▶ _Reading passage_:
Banks must prioritise adding innovative features to their internet banking channels to reduce reliance on physical branches. For instance, integrating AI-driven financial planning tools, personalised insights and goal-setting functionalities can enhance the appeal of retail internet banking. Simplified loan applications, instant dispute resolution and integrated investment management options could further incentivise retail customers to adopt internet banking.

We observed a decline in ATM usage, with monthly usage dropping from 59% in 2023 to 48% in 2024. Despite this decrease, customers generally expressed satisfaction with the availability of cash and the service uptime when using ATMs. While overall usage declined, ATMs remained the second most-used channel among Gen X and Baby Boomers highlighting a generational divide in channel preferences, with older customers continuing to rely on traditional channels for their banking needs while the younger generations prefer digital channels.

▶ _Data section_:
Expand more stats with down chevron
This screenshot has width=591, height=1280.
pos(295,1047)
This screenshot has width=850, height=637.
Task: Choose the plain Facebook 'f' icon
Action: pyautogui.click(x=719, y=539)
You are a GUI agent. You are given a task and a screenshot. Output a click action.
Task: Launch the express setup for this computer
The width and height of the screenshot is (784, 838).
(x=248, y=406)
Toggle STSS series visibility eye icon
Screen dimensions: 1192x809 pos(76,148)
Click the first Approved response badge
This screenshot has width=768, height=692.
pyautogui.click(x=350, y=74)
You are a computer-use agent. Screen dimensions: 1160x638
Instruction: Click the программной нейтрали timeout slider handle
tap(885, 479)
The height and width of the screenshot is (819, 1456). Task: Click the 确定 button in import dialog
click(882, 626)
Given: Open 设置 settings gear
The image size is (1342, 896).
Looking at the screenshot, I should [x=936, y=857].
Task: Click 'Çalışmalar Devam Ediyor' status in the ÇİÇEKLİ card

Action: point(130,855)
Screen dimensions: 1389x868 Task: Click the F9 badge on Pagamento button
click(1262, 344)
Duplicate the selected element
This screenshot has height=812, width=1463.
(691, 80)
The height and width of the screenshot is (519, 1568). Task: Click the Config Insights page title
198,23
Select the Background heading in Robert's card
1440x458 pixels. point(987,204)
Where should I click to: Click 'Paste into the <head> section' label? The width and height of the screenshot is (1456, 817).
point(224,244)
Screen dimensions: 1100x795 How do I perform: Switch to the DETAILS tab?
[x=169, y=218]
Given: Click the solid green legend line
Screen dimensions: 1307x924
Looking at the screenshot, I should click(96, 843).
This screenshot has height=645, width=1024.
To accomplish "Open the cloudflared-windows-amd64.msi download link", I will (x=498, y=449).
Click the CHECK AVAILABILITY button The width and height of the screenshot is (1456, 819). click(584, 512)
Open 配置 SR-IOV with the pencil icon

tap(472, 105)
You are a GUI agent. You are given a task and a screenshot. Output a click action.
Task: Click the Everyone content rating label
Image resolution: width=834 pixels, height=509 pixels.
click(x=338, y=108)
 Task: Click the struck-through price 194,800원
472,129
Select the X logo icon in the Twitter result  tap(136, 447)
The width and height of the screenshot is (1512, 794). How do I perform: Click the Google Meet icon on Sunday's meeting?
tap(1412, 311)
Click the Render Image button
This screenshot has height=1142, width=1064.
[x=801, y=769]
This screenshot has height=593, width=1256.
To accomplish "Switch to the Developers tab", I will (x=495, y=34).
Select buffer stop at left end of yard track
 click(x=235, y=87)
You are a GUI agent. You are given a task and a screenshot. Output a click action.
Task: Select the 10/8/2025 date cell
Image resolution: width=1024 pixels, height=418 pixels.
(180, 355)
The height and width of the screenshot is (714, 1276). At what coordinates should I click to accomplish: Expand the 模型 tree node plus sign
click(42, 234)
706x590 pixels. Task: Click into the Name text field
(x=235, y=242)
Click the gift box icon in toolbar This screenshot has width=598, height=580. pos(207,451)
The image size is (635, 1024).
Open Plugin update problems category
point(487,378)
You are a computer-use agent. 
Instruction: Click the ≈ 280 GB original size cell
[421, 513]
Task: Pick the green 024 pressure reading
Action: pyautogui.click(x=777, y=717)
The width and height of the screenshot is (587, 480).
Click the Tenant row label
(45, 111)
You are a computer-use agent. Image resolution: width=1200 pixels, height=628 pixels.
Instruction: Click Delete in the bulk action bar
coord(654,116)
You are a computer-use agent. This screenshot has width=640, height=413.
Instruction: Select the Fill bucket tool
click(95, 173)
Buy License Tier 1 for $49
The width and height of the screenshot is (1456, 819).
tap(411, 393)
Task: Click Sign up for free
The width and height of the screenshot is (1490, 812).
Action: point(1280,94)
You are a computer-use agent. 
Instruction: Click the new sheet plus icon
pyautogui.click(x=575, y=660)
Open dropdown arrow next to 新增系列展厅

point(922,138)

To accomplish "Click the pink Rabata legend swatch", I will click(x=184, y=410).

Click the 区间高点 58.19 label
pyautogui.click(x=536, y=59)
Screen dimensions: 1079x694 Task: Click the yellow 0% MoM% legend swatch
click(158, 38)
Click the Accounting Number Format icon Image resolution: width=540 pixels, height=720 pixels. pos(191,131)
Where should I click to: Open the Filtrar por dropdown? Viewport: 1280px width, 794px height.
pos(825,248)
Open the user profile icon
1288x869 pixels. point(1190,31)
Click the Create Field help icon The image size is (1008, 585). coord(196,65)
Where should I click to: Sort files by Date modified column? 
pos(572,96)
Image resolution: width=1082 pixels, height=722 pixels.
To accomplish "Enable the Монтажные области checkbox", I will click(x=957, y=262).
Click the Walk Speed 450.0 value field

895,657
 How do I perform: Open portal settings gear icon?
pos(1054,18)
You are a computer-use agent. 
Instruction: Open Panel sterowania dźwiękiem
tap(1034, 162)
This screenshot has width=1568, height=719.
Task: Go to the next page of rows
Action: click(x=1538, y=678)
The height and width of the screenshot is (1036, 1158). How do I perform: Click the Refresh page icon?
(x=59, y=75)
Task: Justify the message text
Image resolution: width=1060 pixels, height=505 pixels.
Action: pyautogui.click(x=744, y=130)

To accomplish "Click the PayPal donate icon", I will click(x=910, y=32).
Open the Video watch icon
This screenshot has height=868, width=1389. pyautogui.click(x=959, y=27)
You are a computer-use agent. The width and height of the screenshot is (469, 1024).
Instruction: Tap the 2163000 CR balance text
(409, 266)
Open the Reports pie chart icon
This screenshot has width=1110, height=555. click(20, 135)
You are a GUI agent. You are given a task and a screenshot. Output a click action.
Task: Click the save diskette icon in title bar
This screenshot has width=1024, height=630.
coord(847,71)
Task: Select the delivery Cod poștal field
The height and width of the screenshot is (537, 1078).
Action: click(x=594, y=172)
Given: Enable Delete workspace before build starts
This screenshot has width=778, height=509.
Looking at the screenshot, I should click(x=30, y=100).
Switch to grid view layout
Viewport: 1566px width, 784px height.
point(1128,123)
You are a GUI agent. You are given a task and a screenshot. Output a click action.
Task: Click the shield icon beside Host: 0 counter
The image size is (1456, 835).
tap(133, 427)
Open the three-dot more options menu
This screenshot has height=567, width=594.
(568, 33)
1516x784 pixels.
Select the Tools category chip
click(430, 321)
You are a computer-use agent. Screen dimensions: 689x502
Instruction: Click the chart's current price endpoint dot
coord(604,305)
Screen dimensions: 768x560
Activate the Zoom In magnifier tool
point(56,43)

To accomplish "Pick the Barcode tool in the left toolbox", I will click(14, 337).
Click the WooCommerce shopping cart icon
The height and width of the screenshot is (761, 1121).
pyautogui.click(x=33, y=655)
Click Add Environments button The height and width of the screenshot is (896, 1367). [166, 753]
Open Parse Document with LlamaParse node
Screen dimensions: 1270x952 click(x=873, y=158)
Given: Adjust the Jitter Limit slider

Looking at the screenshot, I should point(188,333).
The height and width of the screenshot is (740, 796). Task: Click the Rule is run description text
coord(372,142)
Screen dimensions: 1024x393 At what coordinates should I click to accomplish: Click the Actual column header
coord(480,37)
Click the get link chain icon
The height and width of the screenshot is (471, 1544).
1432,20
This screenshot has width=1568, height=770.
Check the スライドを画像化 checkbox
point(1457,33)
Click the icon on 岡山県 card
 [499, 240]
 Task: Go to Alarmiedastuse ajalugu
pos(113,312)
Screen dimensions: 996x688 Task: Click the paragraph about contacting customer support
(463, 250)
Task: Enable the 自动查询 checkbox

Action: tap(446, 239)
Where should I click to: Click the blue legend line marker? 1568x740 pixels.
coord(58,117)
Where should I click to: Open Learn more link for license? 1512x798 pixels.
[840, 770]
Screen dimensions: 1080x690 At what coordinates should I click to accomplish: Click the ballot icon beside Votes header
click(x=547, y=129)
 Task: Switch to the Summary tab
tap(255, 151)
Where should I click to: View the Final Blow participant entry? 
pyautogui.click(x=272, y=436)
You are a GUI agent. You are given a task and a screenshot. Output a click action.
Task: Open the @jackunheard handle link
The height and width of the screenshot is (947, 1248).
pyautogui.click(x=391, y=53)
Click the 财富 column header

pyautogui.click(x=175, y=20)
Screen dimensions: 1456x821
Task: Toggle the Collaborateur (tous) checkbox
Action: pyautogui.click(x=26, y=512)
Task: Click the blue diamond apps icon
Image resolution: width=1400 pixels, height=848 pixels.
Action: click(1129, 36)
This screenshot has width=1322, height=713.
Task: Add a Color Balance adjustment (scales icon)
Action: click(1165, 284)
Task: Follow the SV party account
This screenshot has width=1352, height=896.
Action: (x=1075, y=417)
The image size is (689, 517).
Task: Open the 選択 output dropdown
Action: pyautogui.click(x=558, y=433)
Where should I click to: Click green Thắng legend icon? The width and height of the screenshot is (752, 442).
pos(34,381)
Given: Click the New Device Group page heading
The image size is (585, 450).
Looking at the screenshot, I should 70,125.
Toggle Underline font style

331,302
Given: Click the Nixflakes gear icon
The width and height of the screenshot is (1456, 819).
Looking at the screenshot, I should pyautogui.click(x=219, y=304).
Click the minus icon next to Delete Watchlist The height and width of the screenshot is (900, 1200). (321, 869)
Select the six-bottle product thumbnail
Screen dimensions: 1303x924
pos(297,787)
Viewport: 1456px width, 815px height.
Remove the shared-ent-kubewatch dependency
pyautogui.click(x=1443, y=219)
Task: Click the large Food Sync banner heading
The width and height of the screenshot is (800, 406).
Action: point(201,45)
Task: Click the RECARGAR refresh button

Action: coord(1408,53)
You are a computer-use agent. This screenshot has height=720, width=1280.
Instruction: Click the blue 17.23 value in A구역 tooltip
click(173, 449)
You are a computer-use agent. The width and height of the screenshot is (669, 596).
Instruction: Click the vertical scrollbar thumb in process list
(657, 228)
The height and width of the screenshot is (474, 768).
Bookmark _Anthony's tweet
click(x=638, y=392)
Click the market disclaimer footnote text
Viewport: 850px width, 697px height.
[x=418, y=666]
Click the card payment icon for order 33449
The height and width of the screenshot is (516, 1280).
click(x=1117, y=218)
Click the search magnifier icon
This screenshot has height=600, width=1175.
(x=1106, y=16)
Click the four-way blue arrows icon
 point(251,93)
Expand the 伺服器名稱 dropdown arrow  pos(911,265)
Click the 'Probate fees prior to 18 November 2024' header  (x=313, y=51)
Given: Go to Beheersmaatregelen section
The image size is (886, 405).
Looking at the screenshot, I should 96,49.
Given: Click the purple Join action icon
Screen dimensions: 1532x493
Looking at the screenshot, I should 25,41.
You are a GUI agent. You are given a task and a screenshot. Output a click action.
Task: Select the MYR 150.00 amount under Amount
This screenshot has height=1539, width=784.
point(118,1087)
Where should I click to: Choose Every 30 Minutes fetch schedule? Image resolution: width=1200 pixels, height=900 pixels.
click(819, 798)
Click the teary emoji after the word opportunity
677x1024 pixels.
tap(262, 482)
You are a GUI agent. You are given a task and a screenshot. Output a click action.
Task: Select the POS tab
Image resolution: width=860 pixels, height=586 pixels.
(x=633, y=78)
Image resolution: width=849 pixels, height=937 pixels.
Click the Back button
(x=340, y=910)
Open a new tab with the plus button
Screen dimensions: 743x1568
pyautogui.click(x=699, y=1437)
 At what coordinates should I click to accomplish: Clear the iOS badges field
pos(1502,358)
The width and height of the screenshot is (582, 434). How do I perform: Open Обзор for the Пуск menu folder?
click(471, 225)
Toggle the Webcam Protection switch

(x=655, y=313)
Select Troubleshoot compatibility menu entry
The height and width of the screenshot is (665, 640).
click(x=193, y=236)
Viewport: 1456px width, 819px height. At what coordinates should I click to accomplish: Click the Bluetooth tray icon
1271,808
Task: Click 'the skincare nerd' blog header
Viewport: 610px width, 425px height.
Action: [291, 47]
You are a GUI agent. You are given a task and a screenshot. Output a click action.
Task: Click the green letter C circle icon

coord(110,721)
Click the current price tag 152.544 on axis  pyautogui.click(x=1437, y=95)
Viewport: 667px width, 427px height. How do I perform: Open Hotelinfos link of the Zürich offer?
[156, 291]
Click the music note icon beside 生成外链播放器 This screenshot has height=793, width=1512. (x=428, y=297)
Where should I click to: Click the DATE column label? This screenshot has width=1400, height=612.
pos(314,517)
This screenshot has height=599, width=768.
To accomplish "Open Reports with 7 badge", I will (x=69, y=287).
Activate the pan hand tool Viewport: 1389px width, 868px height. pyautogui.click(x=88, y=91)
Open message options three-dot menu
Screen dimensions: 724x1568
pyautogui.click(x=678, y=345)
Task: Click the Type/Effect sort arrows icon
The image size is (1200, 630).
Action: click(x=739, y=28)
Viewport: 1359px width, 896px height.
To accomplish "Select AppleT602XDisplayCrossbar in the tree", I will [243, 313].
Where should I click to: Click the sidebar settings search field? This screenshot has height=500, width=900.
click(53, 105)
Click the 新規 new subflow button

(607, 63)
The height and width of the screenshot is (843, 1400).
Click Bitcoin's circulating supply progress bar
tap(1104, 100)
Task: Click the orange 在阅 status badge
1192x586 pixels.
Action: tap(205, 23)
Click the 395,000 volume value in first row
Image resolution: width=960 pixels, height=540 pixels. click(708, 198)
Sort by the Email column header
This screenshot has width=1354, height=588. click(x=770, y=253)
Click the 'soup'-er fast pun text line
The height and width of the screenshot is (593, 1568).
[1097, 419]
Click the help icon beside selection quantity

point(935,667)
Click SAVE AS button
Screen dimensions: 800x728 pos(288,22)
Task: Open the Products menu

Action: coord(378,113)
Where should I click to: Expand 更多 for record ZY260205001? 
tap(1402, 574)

▶ _Stated exercise 1_:
Print the passage on banking channels word for word, everything from "Banks must prioritise" down to "adopt internet banking.".
▶ _Stated exercise 2_:
Carry on the passage on banking channels from the point where it stops.
This material has nothing to do with the passage on banking channels.

▶ _Final result 1_:
Banks must prioritise adding innovative features to their internet banking channels to reduce reliance on physical branches. For instance, integrating AI-driven financial planning tools, personalised insights and goal-setting functionalities can enhance the appeal of retail internet banking. Simplified loan applications, instant dispute resolution and integrated investment management options could further incentivise retail customers to adopt internet banking.

▶ _Final result 2_:
Although significant progress has been made in digital channels adoption, cybersecurity remains a critical industry concern, despite continued investments by industry players to mitigate cyber risks. The 2024 KPMG Africa CEO Outlook reported cybersecurity as the second biggest threat to CEOs and their businesses.6 This concern is further underscored by the 2023 Bank of Ghana Fraud Report, which revealed a total loss of GHS 63 million due to fraud – a 21% increase from 2022.7

Understanding and addressing the emotional toll of cyber threats on customers is just as critical as implementing technical solutions.

While the adoption of digital channels continues to grow steadily, Ghanaians remain cautious of migrating to a fully digital banking model with no physical presence. When asked whether they would consider using a banking service that operates entirely online, with no physical branches, 23% of respondents indicated they do not trust a bank without physical locations. This scepticism highlights the importance of a physical presence and human touch in building trust and confidence among Ghanaian customers.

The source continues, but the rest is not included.